Sehr geehrte Damen und Herren,
wir kommen auf die oben genannte Angelegenheit zurück. Der Fahrer des bei Ihnen versicherten Fahrzeugs hat das Unfallereignis allein und schuldhaft verursacht. Eine Mithaftung unseres Mandanten ist nicht gegeben.
Nach den vorliegenden polizeilichen Ermittlungen befuhr unser Mandant mit dem Fahrrad sowie der Fahrer des bei Ihnen versicherten Pkw die Musterstraße in gleicher Fahrtrichtung. Als beide Unfallbeteiligte auf gleicher Höhe waren, kam es zur Kollision zwischen dem Fahrrad unseres Mandanten und dem bei Ihnen versicherten Fahrzeug. An der Unfallstelle sind keine Unfallspuren festgestellt worden. Ein unfallanalytisches Sachverständigengutachten kann auch keine Hilfe zur Aufklärung des Unfallgeschehens leisten. Auch sind keine Zeugen für den Unfall vorhanden.
Folglich trifft Ihren Versicherungsnehmer die volle Haftung aus dem Unfallereignis dem Grunde nach. Eine Haftung unseres Mandanten kommt daher nicht in Betracht. Eine Haftung des Fahrradfahrers kommt nur in Betracht, wenn ein Verschulden des Fahrradfahrers feststeht oder ein Anscheinsbeweis zu Lasten des Fahrradfahrers vorliegt. Weder ein Anscheinsbeweis noch ein Verschulden zu Lasten unseres Mandanten ist nachgewiesen. Da sich das Unfallereignis bei dem Betrieb eines (bei Ihnen versicherten) Fahrzeugs ereignete, folgt Ihre Haftung aus § 7 Abs. 1 StVG.
Wir sehen der Bestätigung Ihrer Haftung dem Grunde nach bis … … … entgegen.
Mit freundlichen Grüßen
Rechtsanwalt
Nicht selten gibt es Unfälle, deren Verursachung nicht mehr rekonstruiert werden kann. § 17 Abs. 2 StVG regelt die Haftungsverteilung mehrerer beteiligter Schädiger untereinander. § 7 StVG hingegen regelt die echte Gefährdungshaftung des Halters eines Kraftfahrzeuges oder eines Anhängers.
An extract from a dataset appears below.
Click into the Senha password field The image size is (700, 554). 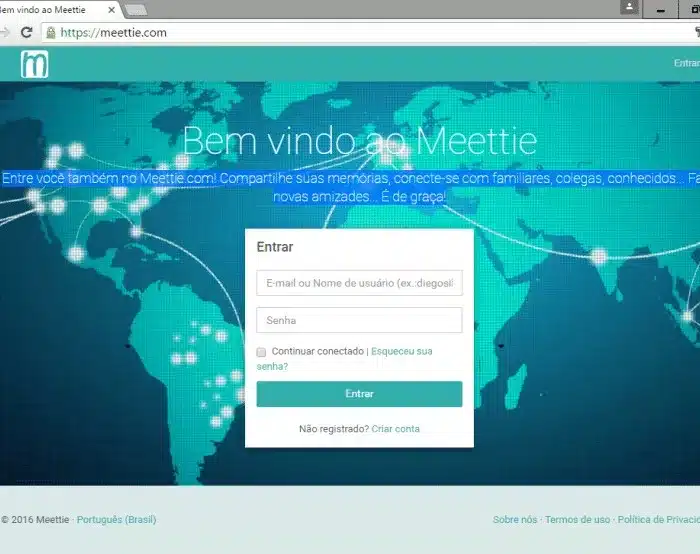tap(359, 321)
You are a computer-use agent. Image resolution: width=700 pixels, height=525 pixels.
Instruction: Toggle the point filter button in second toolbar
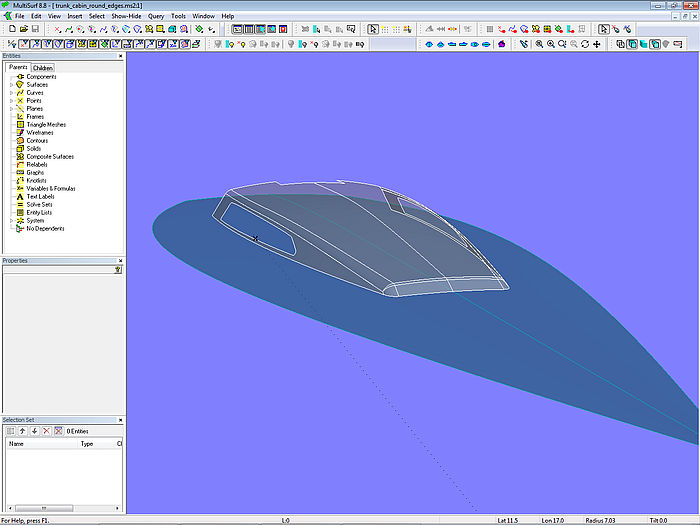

Sofern ein Anscheinsbeweis zu Lasten des Radfahrers oder eine sonstige Mithaftung durch Verletzung der Regelungen der StVO nicht in Betracht kommt, fehlt es an einem Verschulden des Radfahrers im Sinne von § 823 Abs. 1 BGB. Demgemäß verbleibt es bei der verschuldensunabhängigen Alleinhaftung des Kfz gem. § 7 Abs. 1 StVG. Nach dieser Vorschrift hat der Halter dem Verletzten den aus dem Unfall resultierenden Sach- oder Gesundheitsschaden zu ersetzen.
Eine (Mit-)Haftung des Radfahrers kommt nur bei einem feststehenden oder im Wege des Anscheinsbeweises vermuteten Verschulden in Betracht. (Grüneberg Haftungsquoten, E. Unfälle zwischen Kfz und Radfahrer).
Zur Beurteilung der Haftung eines deliktsfähigen minderjährigen Fahrradfahrers ist nach der Altersfrage ggf. von einem geringeren Verschulden als bei einem erwachsenen Fahrradfahrer auszugehen, so dass ein Abschlag von der Mithaftungsquote in Betracht kommt.